== ACTIVITY ==
Report how many lines in the following entries contain "below". Nothing else should be given.
===
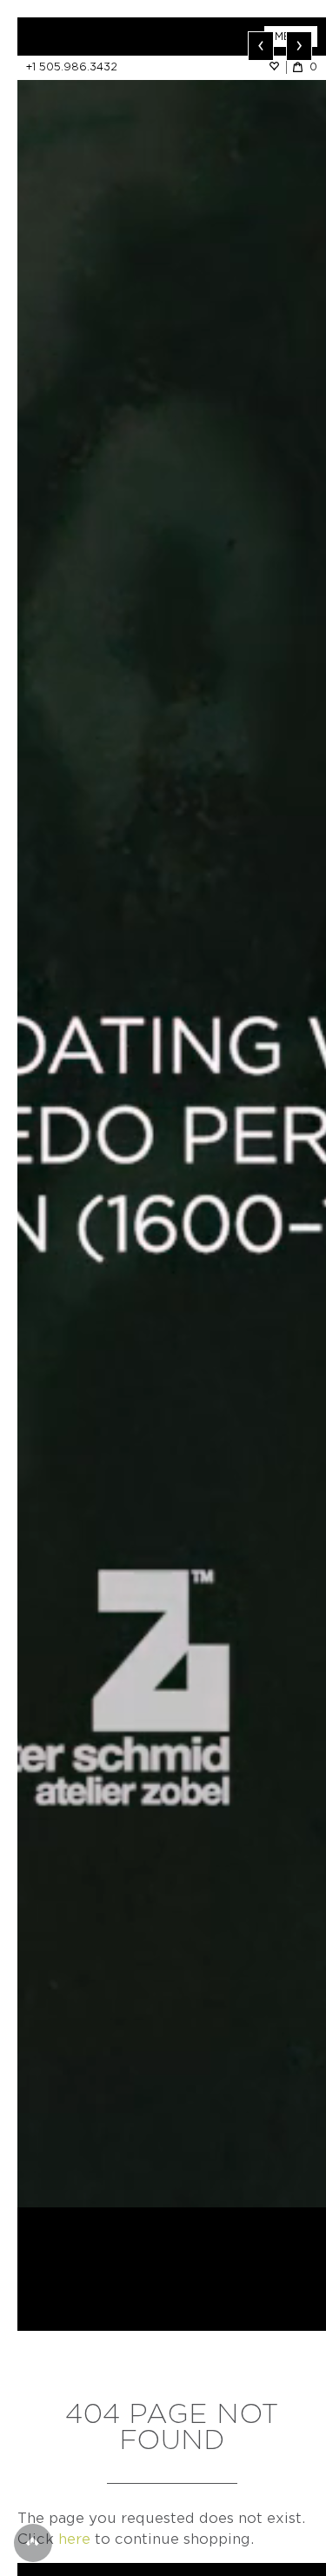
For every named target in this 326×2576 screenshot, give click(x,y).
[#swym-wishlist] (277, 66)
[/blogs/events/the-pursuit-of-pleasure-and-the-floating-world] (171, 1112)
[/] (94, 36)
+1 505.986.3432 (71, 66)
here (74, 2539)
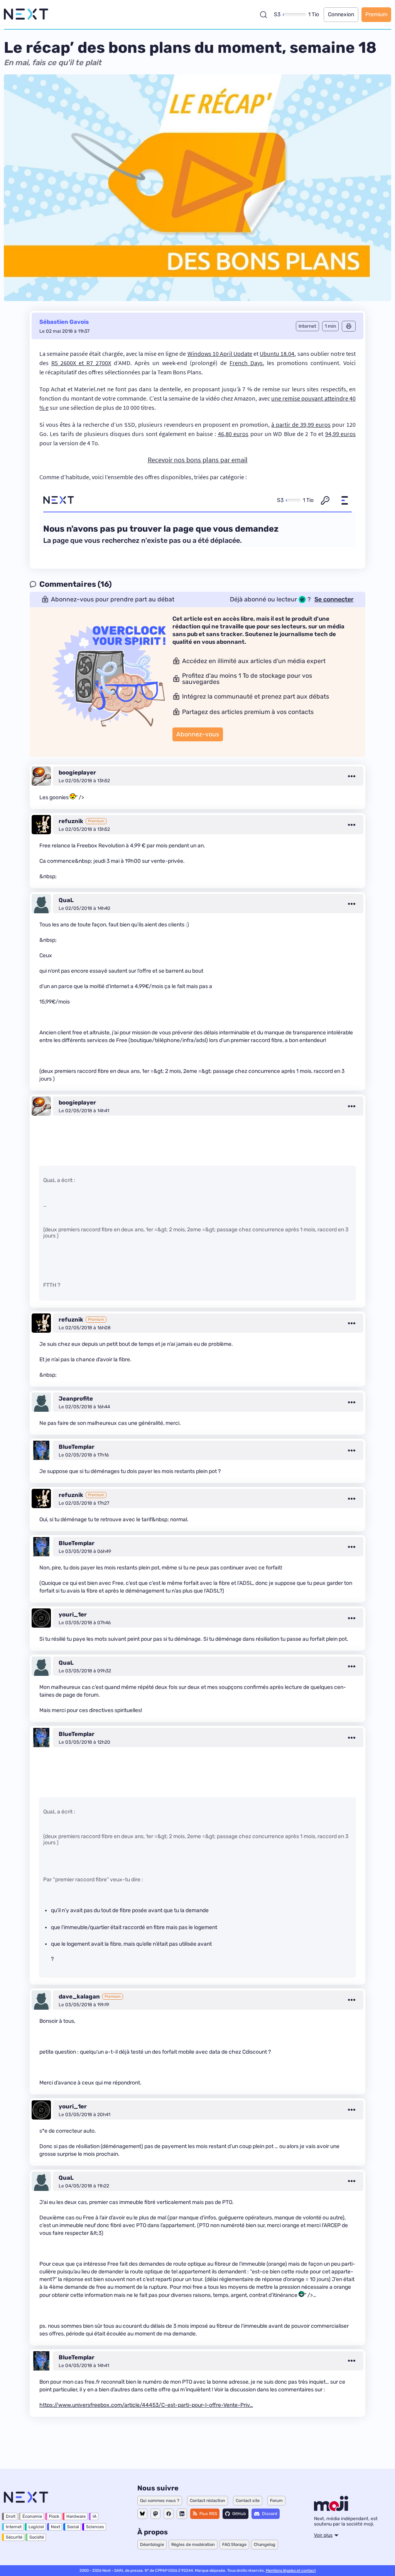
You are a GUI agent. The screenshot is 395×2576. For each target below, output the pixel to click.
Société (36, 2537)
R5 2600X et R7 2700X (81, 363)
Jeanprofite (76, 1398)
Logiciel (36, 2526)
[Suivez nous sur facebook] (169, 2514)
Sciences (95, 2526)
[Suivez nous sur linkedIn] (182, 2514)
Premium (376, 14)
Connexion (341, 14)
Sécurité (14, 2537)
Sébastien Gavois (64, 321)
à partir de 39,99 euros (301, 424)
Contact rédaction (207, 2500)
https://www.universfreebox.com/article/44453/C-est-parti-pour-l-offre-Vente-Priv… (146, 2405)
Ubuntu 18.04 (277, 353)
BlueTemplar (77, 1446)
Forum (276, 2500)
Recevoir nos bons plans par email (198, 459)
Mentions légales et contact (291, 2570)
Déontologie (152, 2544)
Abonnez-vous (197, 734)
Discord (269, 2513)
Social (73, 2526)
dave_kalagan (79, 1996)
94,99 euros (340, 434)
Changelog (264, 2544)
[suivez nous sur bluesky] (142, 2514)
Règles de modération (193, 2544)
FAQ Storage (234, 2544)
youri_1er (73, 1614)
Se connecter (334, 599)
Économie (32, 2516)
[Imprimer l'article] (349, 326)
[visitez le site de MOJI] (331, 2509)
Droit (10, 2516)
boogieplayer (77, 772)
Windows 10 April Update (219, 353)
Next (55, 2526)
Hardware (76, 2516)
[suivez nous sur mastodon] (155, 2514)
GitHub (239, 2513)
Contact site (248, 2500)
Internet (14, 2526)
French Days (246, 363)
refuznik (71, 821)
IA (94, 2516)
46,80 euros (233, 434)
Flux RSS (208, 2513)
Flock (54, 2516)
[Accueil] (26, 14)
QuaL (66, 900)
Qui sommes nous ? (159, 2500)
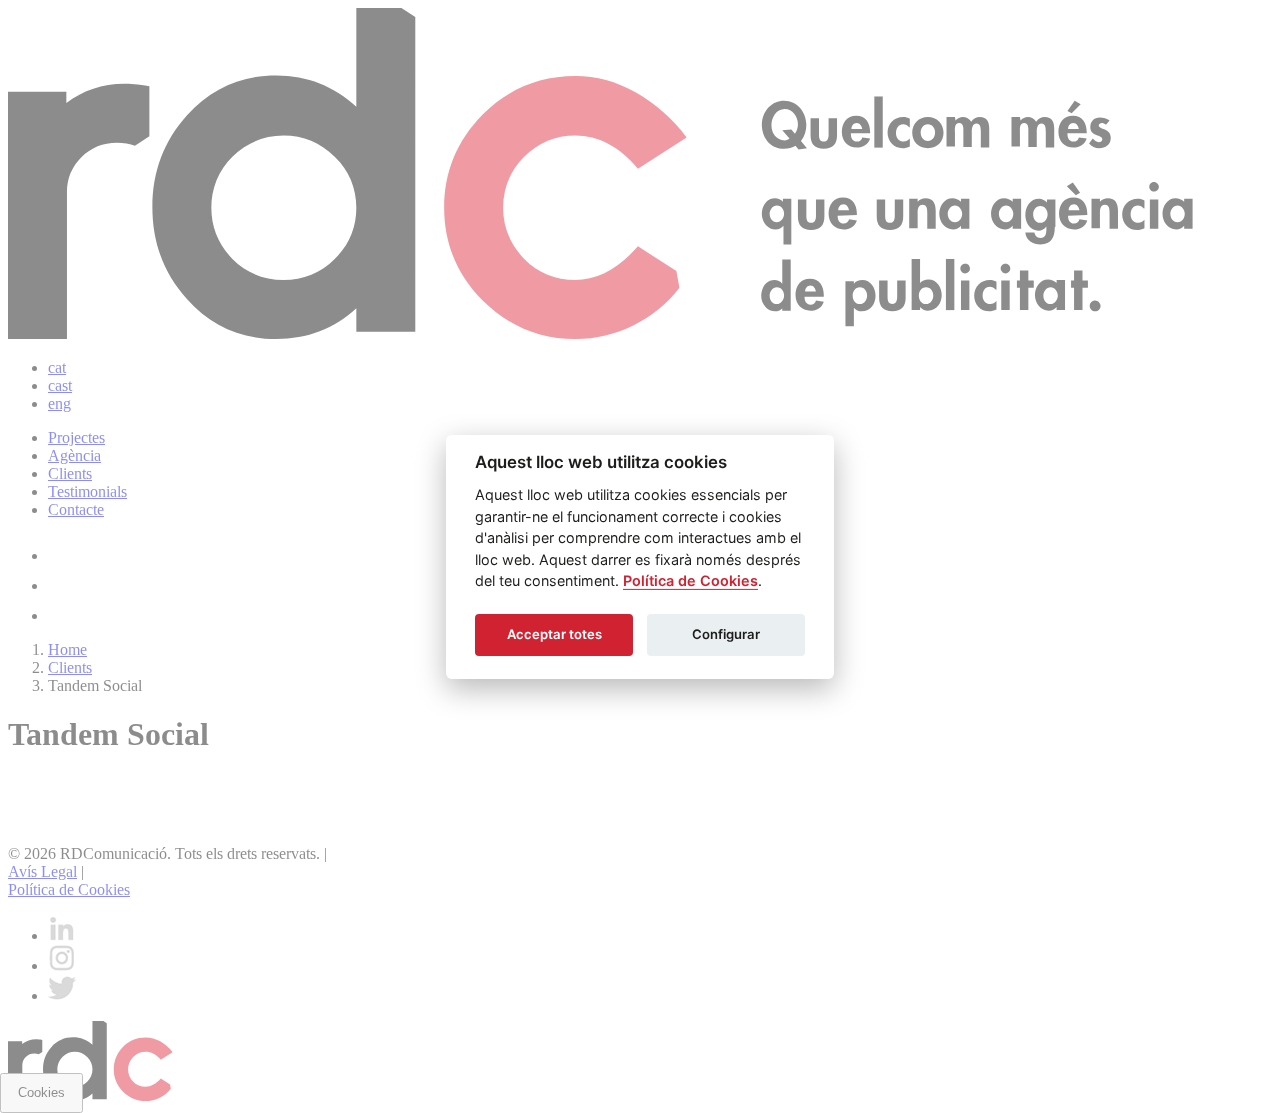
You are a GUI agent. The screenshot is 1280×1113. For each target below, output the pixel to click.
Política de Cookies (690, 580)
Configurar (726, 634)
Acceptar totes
===
== EXPECTED ANSWER ==
2